Whilst clause 5.6 may be described as a deterrent, it will only be invalid if the object was to punish. In this instance, it had a perfectly legitimate function which was to achieve Cavendish's commercial objective in acquiring the business.
Importantly, the agreement had been negotiated in detail over a considerable period of time and both parties were dealing on equal terms and with experienced and sophisticated professional advisors. On that basis, the parties were in the best position to negotiate the commercial position and reflect this properly in the contractual documents.
ParkingEye Limited v Beavis
The Supreme Court rejected the appeal of Beavis on the basis that whilst the penalty rule had been engaged, the charge was not a penalty.
As set out in Cavendish, a deterrent will not always be a punishment – particularly if there is a legitimate interest in influencing the conduct of the contracting party which is not satisfied by the mere right to recover damages for breach of contract. The charge protects against overstaying, which is important for the efficient management of the car park in the interest of the general body of users – it prevents the car park being clogged up with commuters and other long-stay users. Signs / notices were prominently displayed around the car park and the charge was not exorbitant in comparison with the general level of penalties imposed for parking violations.
Comments
These cases provide some welcome clarification to the law in this area and whilst they are not related to construction, engineering and infrastructure contracts, they will have an impact on how liquidated damages provisions in those contracts are likely to be interpreted going forwards.
The previous test of a 'genuine pre-estimate of loss' would seem to no longer be relevant. This is good news for owners and developers as on complex projects assessing the likely actual losses that will be incurred if a project is delayed can be difficult if not impossible.

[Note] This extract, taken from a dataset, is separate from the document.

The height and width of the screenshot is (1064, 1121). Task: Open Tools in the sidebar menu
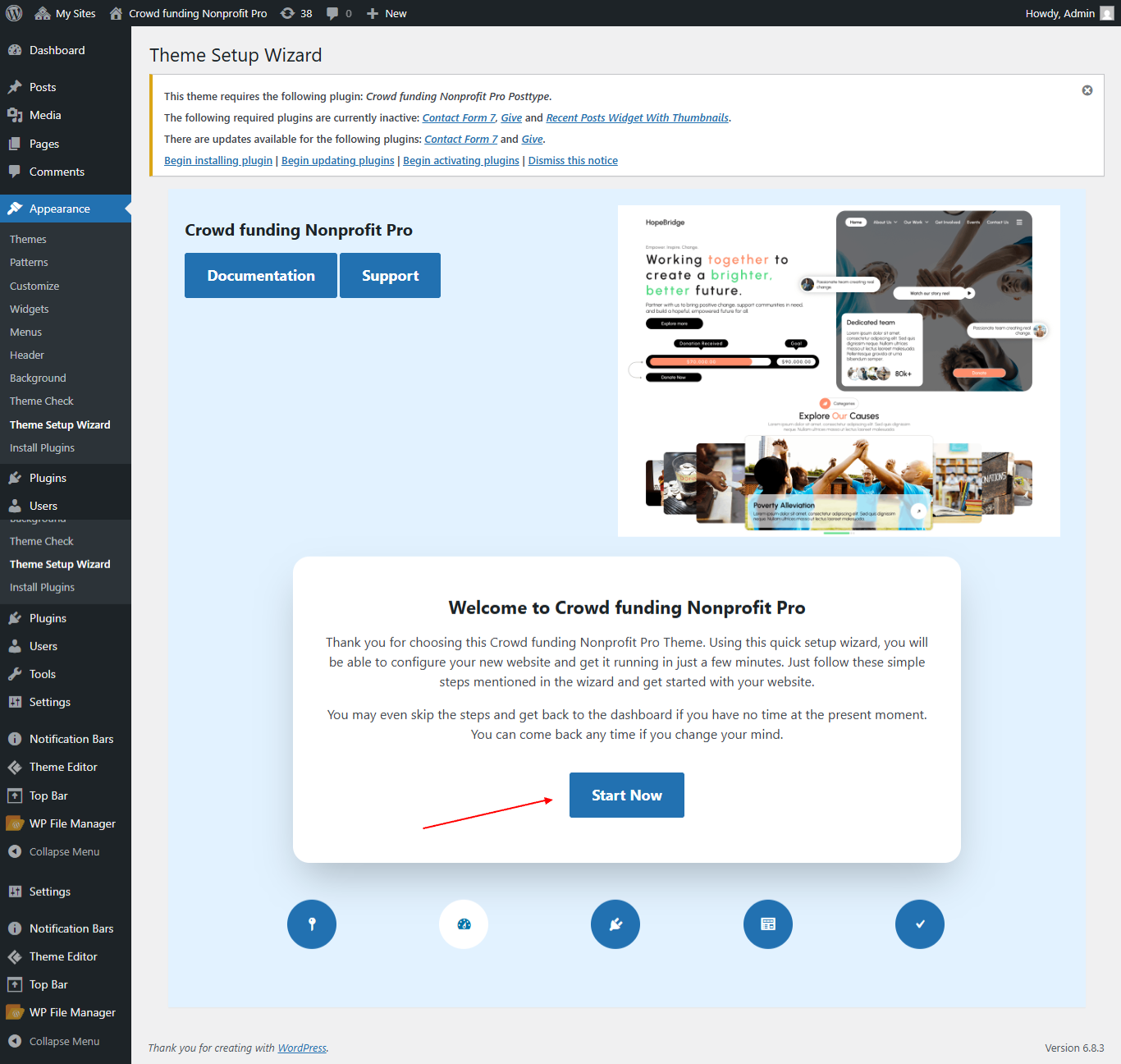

Instead, what the Courts will be concerned with is whether the clause in question imposes a detriment on the contract breaker "out of all proportion to any legitimate interest of the innocent party". In determining this, the Courts will now consider the wider commercial context of a transaction. Even if the amount required by a clause bears no relationship to the loss actually attributable to the breach, it will not necessarily be a penalty if it can be shown that there is a legitimate reason why compensation for the actual loss suffered would not be sufficient. For example there may be significant reputational issues, or losses that are almost impossible to quantify, if a project is so delayed that a tenant or end user is entitled to walk away from the project.
In light of the decision in Cavendish, it seems that where parties have negotiated a contract, on a level playing field and with the assistance of professional advisors, it will now be much harder for the party paying liquidated damages to challenge the validity of those provisions on the basis that they are a penalty.